Spoon Money (Startup Profile)

Company Name:

Spoon Money

Founders:

Nicky Swartz; Lorna Mclaren

What they do:

Savings and group credit services to female street vendors

How it works:

Vendors in need of working capital join Spoon Money as a stokvel group.  The model requires members to save in the Spoon Money stokvel where members’ savings are invested with an asset manager to provide returns from the capital market. 

With a minimum savings balance reached, the stokvel group is able to apply for credit which is used to buy stock. The group loan builds on stokvel principles of trust, social pressure, and social capital to mitigate defaults.

Founding story:

SpoonMoney was founded to provide better value for stokvel saving groups.  Having managed her family stokvel for almost a decade, Nicky Swartz was aware of how badly served this segment is by banks in particular. 

Couple this with a stint working in asset management, she perceived a gap to provide better value to dedicated savers.  The idea was to digitize intra-stokvel transactions for greater transparency and efficiency and offer access to capital markets. 

This idea bombed as no real consumer needs were being addressed.  However, in the course of discovery, she bumped into many groups of street vendors using stokvels to fund working capital requirements at very expensive rates. 

This prompted Spoon’s first pivot to focus on a different segment with a clear need that is not being met by the formal sector and badly served by the informal sector.  Spoon’s credit solution was well-received but remaining true to the initial intent to drive external capital into townships via returns, the savings solution was reignited.

It was at this point that business partner Lorna McLaren joined Spoon and formalized both the mechanism and processes to manage stokvel savings. Two years into its life, Spoon Money now provides a route to greater financial stability for female street vendors using a combination of saving and credit. 

How to contact them:

Akros Take on Spoon Money:

We met Spoon Money through an Akro Accelerate startup program funded by the SA SME Fund, in which Nicky and her team were selected and participated. We’ve had extensive engagements with them, from general chats to in-depth strategy sessions.

 

The founders of Spoon Money are a powerhouse female team. They are ultra-engaged and very intense, without any hint of arrogance. In particular, they showed an incredible willingness to work hard and serve their customers’ needs, and soaked up all the information and advice that was discoursed throughout the Akro Accelerate program.

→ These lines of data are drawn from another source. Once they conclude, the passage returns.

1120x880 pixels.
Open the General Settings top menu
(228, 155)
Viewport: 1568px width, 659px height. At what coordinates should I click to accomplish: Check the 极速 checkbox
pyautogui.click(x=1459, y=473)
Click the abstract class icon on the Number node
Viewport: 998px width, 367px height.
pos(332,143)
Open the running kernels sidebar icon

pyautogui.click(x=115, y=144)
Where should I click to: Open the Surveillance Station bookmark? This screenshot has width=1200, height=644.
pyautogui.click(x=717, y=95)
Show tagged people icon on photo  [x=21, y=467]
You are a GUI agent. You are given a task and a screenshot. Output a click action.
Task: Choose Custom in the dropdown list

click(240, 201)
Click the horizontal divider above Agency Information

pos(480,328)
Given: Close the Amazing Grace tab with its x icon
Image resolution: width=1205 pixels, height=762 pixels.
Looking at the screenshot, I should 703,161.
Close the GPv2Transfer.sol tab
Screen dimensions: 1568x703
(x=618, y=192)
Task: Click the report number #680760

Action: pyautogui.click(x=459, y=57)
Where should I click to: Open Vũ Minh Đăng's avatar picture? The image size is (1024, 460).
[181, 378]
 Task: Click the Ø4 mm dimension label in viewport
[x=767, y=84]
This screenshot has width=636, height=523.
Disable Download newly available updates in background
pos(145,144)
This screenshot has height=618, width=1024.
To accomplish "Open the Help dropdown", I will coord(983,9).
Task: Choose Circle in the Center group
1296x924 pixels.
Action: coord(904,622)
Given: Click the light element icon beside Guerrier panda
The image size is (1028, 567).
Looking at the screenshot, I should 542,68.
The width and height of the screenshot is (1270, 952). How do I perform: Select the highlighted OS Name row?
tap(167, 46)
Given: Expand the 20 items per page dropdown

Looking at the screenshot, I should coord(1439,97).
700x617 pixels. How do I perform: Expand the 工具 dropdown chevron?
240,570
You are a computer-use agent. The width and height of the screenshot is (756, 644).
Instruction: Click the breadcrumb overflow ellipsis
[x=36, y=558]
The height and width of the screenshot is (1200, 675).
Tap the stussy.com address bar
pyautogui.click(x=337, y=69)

They take advantage of any opportunity that comes their way and straddle the line between social impact and good business practices with ease. In our opinion, Spoon Money is well-placed to drive innovation and value in the informal, low-income market segment, and we recommend them to investors and consumers alike.

What is a Stokvel?

An informal group providing a mechanism to save together or provide capital to each other (gooi-gooi/rational scheme), although there are very many versions of stokvels.  Saving stokvels have the main benefit of enforcing the commitment to save for a particular purpose such as year-end grocery purchases (through social pressure) but also provide social benefits of mutual support, trust and networks.  Gooi-goois are rotational schemes which demand high levels of trust and commitment as monthly savings are accumulated for the benefit of one recipient in any given month.